[[ EXTRACT PROVIDED, beginning ]]

Twitter heavily uses rails, as I'm sure many other big sites do.
The best bet is to pick something that is used by enough large organizations that there is a good bet that if a major contributor disappeared there will be others able to take their place.
Also with open source systems there are generally more discrete parts that can in theory be interchanged with others.
If microsoft did something drastic like announce the end of the Windows Server line (or even just IIS) for example then your entire MVC.Net/SQL Server stack for your app is now defunct.
If Linux was to become no more if would be significantly easier to move your app and it's supporting ecosystem to BSD.
I simply don't understand the whole doom and gloom talk around Silverlight and Flash. AIR is still alive and uses all your Flash/ActionScript skills. Same with Windows 8 using XAML and C#. Your .NET knowledge isn't suddenly obsolete.
As for me, I will be coding in Flash for a long time in the foreseeable future. Flash is huge in the UX research space and I don't see HTML 5 replacing it any time soon unless the tools reach the sophistication and speed of the Flash IDE. There isn't even a standard graphics library yet for Canvas. How long did it take for the industry to standardise around jquery?
I don't know if anyone has ever pointed this out to you before, but the first law of computing platform wars is this:
A platform is either growing or it is dying.
It's true that there will continue to be work in Flash and Silverlight and AIR and XAML and Java Applets and Fortran and COBOL and Deplhi and Windows 3 and OS/2 and MSDOS and VMS for years yet.
The real question is are new developers coming to the platform? If not then new programs will slowly stop being written it, and the only work will be legacy. The good thing is that you can make good money doing that if that is what interests you.

[[ EXTRACT PROVIDED, end ]]
[[ DATASET EXCERPTS, beginning ]]

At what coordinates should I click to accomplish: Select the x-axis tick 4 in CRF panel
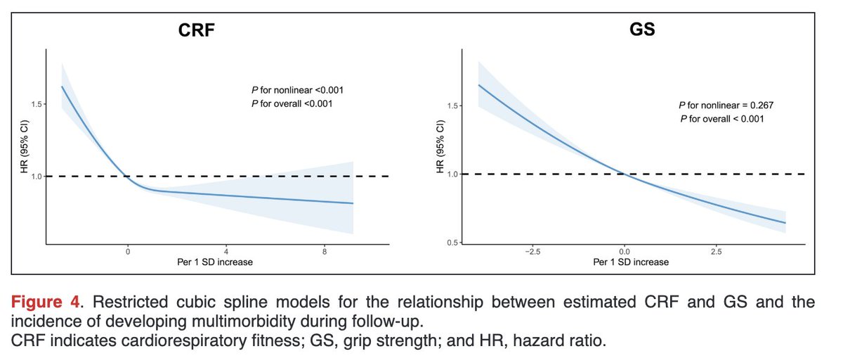tap(226, 251)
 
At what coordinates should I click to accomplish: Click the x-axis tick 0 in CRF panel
tap(128, 251)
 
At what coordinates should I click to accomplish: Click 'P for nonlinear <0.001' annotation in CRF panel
tap(292, 90)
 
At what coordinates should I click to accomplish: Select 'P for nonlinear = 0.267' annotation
tap(726, 106)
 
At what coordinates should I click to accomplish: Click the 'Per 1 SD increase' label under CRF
tap(216, 262)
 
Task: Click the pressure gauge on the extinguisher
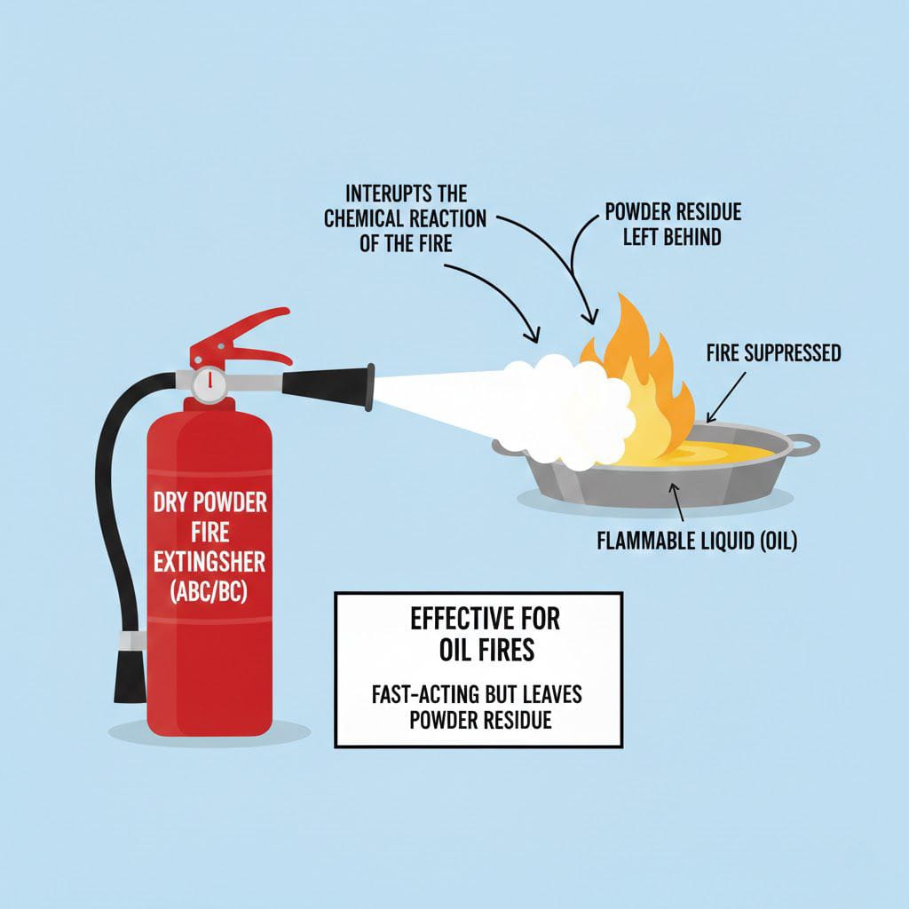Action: [209, 384]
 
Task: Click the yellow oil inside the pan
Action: [696, 454]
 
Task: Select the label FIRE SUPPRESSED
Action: [773, 353]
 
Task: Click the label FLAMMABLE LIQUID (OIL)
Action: [697, 541]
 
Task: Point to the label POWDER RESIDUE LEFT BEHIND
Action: [673, 225]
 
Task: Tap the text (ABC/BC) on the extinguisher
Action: [209, 591]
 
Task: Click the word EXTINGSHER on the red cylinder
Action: [209, 562]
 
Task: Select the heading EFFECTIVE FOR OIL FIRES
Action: [486, 634]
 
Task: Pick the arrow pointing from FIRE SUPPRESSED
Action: [726, 397]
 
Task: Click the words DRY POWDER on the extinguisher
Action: [209, 502]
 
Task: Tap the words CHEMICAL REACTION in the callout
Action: [405, 218]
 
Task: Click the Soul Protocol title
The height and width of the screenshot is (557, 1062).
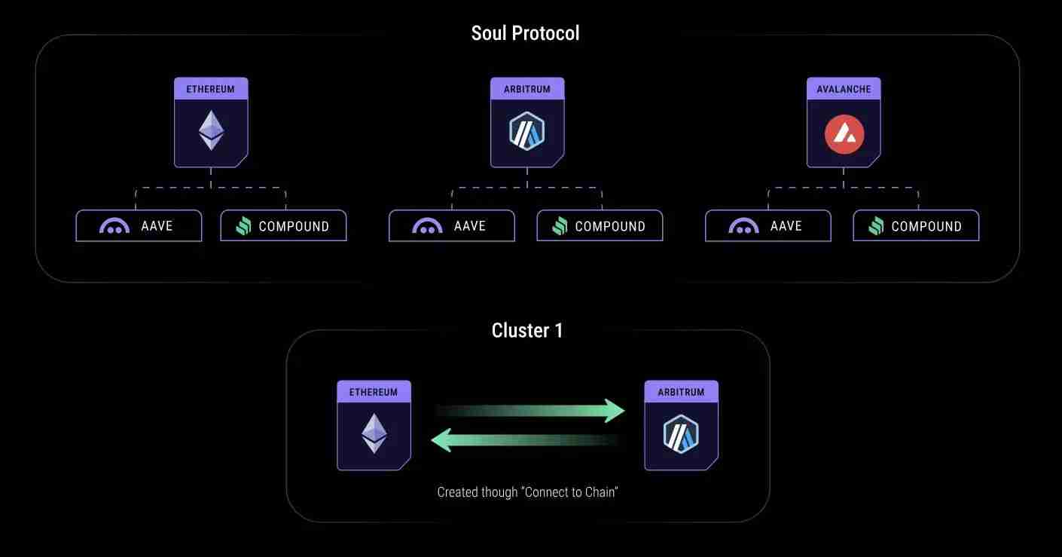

[[ DATASET EXCERPTS, end ]]

TASKS TO CARRY OUT:
a: What does the platform discussion call the first law of computing platform wars?
b: Rewrite the platform discussion between "Also with open" and "isn't suddenly obsolete.", inclusive, changing "BSD" to "FreeBSD".
c: Write what comes next in the discussion of software platforms, picking up after its final sentence.
The items were taken from a separate source, not from the platform discussion.

ANSWERS FOR THE EXERCISE:
a: A platform is either growing or it is dying.

b:
Also with open source systems there are generally more discrete parts that can in theory be interchanged with others.
If microsoft did something drastic like announce the end of the Windows Server line (or even just IIS) for example then your entire MVC.Net/SQL Server stack for your app is now defunct.
If Linux was to become no more if would be significantly easier to move your app and it's supporting ecosystem to FreeBSD.
I simply don't understand the whole doom and gloom talk around Silverlight and Flash. AIR is still alive and uses all your Flash/ActionScript skills. Same with Windows 8 using XAML and C#. Your .NET knowledge isn't suddenly obsolete.

c:
Ultimately Adobe gets its money from Flash licensing. Adobe knows that serving as a video distribution vector is a fragile business and that "marketshare" could disappear overnight quite easily. What matters most for the viability of Flash is not the fact that it's ubiquitous, nor the fact that it "does more" than the competition. What matters is the popularity among developers.
And Adobe has clued in to the fact that Flash development is well past the inflection point on the way to decline. They could ride Flash into the ground or they could change horses when they're still doing well. If Adobe lets another player dominate marketshare in the new ecosystem while they are distracted with squeezing the last drops of blood out of the Flash turnip then they would miss out on a huge opportunity and suddenly be in the worst strategic position imaginable.
Right now, before Flash is well and truly dead, is the smart time for Adobe to transition and try to plant their feet firmly in the territory where it appears web development is heading (html5).
Maybe. They have a few options. They can try to make something "like flash, but targeting HTML5" or they can make something new from the ground up. Or they could do both. Personally I think "do both" is the most likely given their history.
That may sound like valid criticism, superficially, but I think it's very fair to say that the impending death of Flash has been apparent for quite a while now and this always cast a shadow on Flex. Maybe not in the few niches that it still does survive (thrive even, in some cases), but the market that Flex aimed at was very limited early on and in the past couple of years, with Flash being predominantly a delivery mechanism for online video, still betting on Flex as "Internet Technology" seems ludicrous.
"I would have much preferred to see a transition where Flex and HTML 5 could peacefully co-exist"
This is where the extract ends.